Case-Controlled, Cross-Sectional Evidence that Spinal Cord Injury Associated with Sympathetic Decentralisation may Alter Osteocalcin Signalling
- *Corresponding Author:
- Lynnette M Jones
School of Physical Education, Sport and Exercise Sciences
University of Otago, PO Box 56, Dunedin, New Zealand
Tel: 64 3 479 8962
Fax: 64 3 479 8309
E-mail: [email protected]
Received Date: July 25, 2014; Accepted Date: August 21, 2014; Published Date: August 25, 2014
Citation: Jones LM, Legge M, Stoner L (2014) Case-Controlled, Cross-Sectional Evidence that Spinal Cord Injury Associated with Sympathetic Decentralisation may Alter Osteocalcin Signalling. Int J Phys Med Rehabil 2:224. doi: 10.4172/2329-9096.1000224
Copyright: © 2014 Jones LM, et al. This is an open-access article distributed under the terms of the Creative Commons Attribution License, which permits unrestricted use, distribution, and reproduction in any medium, provided the original author and source are credited.

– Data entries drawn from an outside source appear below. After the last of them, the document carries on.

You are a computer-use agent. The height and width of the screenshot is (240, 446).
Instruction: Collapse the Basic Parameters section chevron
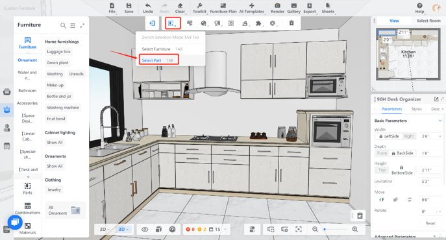[x=440, y=121]
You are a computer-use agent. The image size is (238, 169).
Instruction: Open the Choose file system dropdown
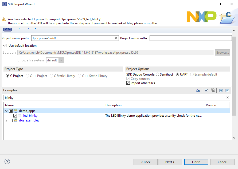pyautogui.click(x=60, y=60)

Objective: Osteocalcin has been shown to exert an endocrine influence on bone and energy metabolism in both animals and humans; recent evidence indicating a regulatory role for osteocalcin in glucose homeostasis and energy metabolism and as a marker for bone metabolism. The aim of this study was to investigate the interaction between osteocalcin, body composition, and blood biomarkers in men with spinal cord injury (SCI) compared with able-bodied male controls. Materials and Methods: Twenty men with SCI were matched for age, height, and weight with 20 able-bodied controls. Body composition, bone density and blood levels of adiponectin, leptin, insulin, glucose, insulin-like growth factor-1 (IGF-1) were undertaken. Total body and regional fat mass (FM), fat free mass (FFM), total body bone mineral density (BMD) and circulating levels of blood biomarkers were compared between the two groups and correlation analyses performed between osteocalcin and all measures. Results: Compared with controls, SCI had lower total and leg FFM (P<0.05), but higher total and regional FM (P<0.05). Osteocalcin negatively correlated with age (P<0.05), and positively with total, trunk and arm FFM, and IGF-1 (P<0.05) in SCI men. Negative correlations between osteocalcin and age (P<0.05) and positive correlations with total and all regional FM depots, leptin, fasting glucose, and IGF-1 (P<0.05) were found for the controls. Conclusions: Crosstalk between fat mass, osteocalcin, glucose metabolism and adipokines is lost with decentralisation in the sympathetic nervous system (SNS). The clinical impact of this decentralisation deserves further investigation. These findings do not imply causality, but should be considered hypothesis generating.